| Your goal |
Copy the rows below, starting at the line that contains "has height=900, width=1440." and running through the end of the rows.

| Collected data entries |
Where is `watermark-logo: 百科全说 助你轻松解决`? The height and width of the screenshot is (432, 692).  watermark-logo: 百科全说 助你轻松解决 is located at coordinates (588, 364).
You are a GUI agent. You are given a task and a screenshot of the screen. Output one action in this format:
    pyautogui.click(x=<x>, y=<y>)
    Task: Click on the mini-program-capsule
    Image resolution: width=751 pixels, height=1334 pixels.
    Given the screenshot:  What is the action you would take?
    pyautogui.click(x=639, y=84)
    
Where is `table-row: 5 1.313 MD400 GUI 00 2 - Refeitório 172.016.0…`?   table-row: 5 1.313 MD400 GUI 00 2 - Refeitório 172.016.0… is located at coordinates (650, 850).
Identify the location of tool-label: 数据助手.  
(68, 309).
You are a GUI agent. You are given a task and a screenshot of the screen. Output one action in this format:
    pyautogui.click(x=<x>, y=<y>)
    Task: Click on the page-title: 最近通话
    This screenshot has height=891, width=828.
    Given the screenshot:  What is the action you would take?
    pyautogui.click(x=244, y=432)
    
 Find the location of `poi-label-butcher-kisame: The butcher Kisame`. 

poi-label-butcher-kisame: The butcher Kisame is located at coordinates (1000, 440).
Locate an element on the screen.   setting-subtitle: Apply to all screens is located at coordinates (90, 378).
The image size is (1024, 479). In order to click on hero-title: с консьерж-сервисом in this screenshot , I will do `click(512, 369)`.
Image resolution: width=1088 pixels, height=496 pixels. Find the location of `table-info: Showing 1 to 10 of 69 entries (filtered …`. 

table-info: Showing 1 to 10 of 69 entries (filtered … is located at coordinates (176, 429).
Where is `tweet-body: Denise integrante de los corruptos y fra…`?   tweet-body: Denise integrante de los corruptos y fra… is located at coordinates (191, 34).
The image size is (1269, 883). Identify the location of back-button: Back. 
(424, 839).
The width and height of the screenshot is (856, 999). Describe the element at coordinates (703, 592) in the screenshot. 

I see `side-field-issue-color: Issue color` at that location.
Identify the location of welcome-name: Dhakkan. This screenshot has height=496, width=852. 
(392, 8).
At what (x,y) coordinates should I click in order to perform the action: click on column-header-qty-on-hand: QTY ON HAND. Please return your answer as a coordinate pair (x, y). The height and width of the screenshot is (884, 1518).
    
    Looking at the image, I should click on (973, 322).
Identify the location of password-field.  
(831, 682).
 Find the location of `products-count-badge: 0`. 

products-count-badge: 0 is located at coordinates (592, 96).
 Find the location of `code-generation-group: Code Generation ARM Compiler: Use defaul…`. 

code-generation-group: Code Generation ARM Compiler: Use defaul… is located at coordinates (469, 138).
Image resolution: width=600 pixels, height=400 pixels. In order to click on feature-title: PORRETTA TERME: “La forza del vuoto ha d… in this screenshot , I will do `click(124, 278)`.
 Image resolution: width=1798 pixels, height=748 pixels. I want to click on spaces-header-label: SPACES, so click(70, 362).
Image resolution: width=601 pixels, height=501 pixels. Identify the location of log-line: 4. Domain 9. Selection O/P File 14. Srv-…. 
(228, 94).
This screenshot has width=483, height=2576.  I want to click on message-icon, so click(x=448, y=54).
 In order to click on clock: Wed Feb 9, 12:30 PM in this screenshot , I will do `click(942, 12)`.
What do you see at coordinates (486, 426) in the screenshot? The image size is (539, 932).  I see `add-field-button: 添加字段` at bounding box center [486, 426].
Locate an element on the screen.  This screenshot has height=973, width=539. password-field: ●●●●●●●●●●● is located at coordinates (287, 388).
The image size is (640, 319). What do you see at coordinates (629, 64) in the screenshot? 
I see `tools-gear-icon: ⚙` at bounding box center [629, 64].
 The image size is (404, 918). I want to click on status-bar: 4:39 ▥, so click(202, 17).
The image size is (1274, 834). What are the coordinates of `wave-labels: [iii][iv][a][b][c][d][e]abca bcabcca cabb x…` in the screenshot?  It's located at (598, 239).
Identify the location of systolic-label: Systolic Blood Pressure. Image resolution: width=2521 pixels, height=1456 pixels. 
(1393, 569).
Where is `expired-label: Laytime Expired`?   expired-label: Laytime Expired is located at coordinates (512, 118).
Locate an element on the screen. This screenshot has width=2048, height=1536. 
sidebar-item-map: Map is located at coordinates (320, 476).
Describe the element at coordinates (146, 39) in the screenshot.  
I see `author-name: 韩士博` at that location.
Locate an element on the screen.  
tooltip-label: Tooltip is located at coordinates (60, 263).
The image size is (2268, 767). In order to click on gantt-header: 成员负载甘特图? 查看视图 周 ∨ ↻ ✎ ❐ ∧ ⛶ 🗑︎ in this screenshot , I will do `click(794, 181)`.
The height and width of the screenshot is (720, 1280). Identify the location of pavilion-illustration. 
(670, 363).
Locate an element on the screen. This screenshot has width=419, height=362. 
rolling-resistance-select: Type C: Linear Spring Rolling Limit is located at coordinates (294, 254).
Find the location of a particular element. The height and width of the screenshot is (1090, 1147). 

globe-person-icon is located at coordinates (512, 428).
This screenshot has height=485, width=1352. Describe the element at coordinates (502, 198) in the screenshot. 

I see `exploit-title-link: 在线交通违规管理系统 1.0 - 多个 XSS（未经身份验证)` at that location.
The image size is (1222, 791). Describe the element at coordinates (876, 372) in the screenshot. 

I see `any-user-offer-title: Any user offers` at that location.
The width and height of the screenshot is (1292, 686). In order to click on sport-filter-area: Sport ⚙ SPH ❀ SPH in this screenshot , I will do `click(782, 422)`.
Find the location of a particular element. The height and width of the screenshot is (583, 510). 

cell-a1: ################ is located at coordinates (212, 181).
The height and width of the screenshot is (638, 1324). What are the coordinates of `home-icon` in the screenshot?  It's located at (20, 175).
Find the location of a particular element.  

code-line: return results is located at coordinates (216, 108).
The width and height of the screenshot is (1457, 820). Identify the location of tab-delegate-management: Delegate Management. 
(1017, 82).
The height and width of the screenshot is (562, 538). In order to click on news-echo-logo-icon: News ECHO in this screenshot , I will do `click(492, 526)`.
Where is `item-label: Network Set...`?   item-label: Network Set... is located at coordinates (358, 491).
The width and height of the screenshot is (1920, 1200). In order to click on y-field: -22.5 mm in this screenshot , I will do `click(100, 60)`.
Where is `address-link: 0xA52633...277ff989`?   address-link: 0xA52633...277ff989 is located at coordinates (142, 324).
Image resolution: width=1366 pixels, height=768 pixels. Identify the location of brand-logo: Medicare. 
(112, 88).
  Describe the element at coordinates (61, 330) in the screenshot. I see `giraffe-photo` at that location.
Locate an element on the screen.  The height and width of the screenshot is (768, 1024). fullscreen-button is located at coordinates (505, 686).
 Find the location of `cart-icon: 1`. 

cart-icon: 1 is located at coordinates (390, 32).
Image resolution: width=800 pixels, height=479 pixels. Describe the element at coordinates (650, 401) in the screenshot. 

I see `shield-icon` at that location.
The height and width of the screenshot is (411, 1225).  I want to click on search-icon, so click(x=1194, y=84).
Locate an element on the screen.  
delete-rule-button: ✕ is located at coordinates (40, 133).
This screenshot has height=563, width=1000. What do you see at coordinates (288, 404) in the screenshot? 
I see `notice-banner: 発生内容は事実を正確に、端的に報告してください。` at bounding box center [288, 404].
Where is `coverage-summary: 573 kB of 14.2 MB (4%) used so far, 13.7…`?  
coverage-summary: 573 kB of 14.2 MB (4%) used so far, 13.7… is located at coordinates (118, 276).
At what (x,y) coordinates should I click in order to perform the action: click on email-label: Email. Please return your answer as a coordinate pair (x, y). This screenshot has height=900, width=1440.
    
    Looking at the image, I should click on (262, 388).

| Written response |
At what (x,y) coordinates should I click in order to perform the action: click on email-label: Email. Please return your answer as a coordinate pair (x, y). This screenshot has height=900, width=1440.
    
    Looking at the image, I should click on (262, 388).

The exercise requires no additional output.